(WHAT IS NEEDED):
Return every entry below without altering a word.

(RECORDS PROVIDED):
====
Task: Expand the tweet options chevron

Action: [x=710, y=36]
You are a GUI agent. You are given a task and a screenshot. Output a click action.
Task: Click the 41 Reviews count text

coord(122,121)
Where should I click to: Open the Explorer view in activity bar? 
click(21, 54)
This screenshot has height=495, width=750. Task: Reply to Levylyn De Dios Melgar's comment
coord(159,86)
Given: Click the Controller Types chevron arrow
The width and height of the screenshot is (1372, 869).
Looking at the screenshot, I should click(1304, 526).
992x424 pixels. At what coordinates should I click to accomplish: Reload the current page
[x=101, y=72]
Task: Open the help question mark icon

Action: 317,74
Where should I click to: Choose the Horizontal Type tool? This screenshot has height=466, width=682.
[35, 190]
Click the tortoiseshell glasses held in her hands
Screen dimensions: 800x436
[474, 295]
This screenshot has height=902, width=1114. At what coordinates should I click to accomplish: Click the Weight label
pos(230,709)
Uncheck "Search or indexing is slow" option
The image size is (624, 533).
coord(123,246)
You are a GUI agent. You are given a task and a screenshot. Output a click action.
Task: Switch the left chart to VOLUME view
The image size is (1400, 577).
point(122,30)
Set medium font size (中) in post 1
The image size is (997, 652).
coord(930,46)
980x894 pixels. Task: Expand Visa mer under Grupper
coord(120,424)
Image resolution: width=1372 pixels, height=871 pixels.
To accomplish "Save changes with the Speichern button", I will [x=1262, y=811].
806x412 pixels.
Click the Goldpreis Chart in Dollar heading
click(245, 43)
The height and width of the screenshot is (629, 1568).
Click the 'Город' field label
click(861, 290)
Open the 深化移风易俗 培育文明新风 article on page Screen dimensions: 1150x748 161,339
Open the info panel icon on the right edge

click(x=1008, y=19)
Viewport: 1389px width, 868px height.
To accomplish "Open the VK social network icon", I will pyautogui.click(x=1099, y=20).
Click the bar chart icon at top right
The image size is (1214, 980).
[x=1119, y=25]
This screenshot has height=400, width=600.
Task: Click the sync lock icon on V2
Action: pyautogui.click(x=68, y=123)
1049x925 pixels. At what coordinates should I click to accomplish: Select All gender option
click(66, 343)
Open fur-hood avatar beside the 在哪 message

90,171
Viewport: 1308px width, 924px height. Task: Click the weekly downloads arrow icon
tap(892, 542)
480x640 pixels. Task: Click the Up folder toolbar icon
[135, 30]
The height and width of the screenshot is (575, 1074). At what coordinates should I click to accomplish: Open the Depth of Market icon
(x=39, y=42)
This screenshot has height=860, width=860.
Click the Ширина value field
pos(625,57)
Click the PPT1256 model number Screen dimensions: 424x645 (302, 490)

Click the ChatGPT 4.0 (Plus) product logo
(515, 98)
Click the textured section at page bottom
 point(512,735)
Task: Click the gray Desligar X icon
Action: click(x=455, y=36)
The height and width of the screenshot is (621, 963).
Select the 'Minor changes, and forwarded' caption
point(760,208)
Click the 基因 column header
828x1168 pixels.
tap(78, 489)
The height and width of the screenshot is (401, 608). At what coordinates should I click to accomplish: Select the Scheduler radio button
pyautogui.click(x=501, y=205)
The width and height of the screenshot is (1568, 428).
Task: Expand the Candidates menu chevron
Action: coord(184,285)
====
(ANSWER TO THE PROBLEM):
Task: Expand the tweet options chevron

Action: [x=710, y=36]
You are a GUI agent. You are given a task and a screenshot. Output a click action.
Task: Click the 41 Reviews count text

coord(122,121)
Where should I click to: Open the Explorer view in activity bar? 
click(21, 54)
This screenshot has height=495, width=750. Task: Reply to Levylyn De Dios Melgar's comment
coord(159,86)
Given: Click the Controller Types chevron arrow
The width and height of the screenshot is (1372, 869).
Looking at the screenshot, I should click(1304, 526).
992x424 pixels. At what coordinates should I click to accomplish: Reload the current page
[x=101, y=72]
Task: Open the help question mark icon

Action: 317,74
Where should I click to: Choose the Horizontal Type tool? This screenshot has height=466, width=682.
[35, 190]
Click the tortoiseshell glasses held in her hands
Screen dimensions: 800x436
[474, 295]
This screenshot has height=902, width=1114. At what coordinates should I click to accomplish: Click the Weight label
pos(230,709)
Uncheck "Search or indexing is slow" option
The image size is (624, 533).
coord(123,246)
You are a GUI agent. You are given a task and a screenshot. Output a click action.
Task: Switch the left chart to VOLUME view
The image size is (1400, 577).
point(122,30)
Set medium font size (中) in post 1
The image size is (997, 652).
coord(930,46)
980x894 pixels. Task: Expand Visa mer under Grupper
coord(120,424)
Image resolution: width=1372 pixels, height=871 pixels.
To accomplish "Save changes with the Speichern button", I will [x=1262, y=811].
806x412 pixels.
Click the Goldpreis Chart in Dollar heading
click(245, 43)
The height and width of the screenshot is (629, 1568).
Click the 'Город' field label
click(861, 290)
Open the 深化移风易俗 培育文明新风 article on page Screen dimensions: 1150x748 161,339
Open the info panel icon on the right edge

click(x=1008, y=19)
Viewport: 1389px width, 868px height.
To accomplish "Open the VK social network icon", I will pyautogui.click(x=1099, y=20).
Click the bar chart icon at top right
The image size is (1214, 980).
[x=1119, y=25]
This screenshot has height=400, width=600.
Task: Click the sync lock icon on V2
Action: pyautogui.click(x=68, y=123)
1049x925 pixels. At what coordinates should I click to accomplish: Select All gender option
click(66, 343)
Open fur-hood avatar beside the 在哪 message

90,171
Viewport: 1308px width, 924px height. Task: Click the weekly downloads arrow icon
tap(892, 542)
480x640 pixels. Task: Click the Up folder toolbar icon
[135, 30]
The height and width of the screenshot is (575, 1074). At what coordinates should I click to accomplish: Open the Depth of Market icon
(x=39, y=42)
This screenshot has height=860, width=860.
Click the Ширина value field
pos(625,57)
Click the PPT1256 model number Screen dimensions: 424x645 (302, 490)

Click the ChatGPT 4.0 (Plus) product logo
(515, 98)
Click the textured section at page bottom
 point(512,735)
Task: Click the gray Desligar X icon
Action: click(x=455, y=36)
The height and width of the screenshot is (621, 963).
Select the 'Minor changes, and forwarded' caption
point(760,208)
Click the 基因 column header
828x1168 pixels.
tap(78, 489)
The height and width of the screenshot is (401, 608). At what coordinates should I click to accomplish: Select the Scheduler radio button
pyautogui.click(x=501, y=205)
The width and height of the screenshot is (1568, 428).
Task: Expand the Candidates menu chevron
Action: coord(184,285)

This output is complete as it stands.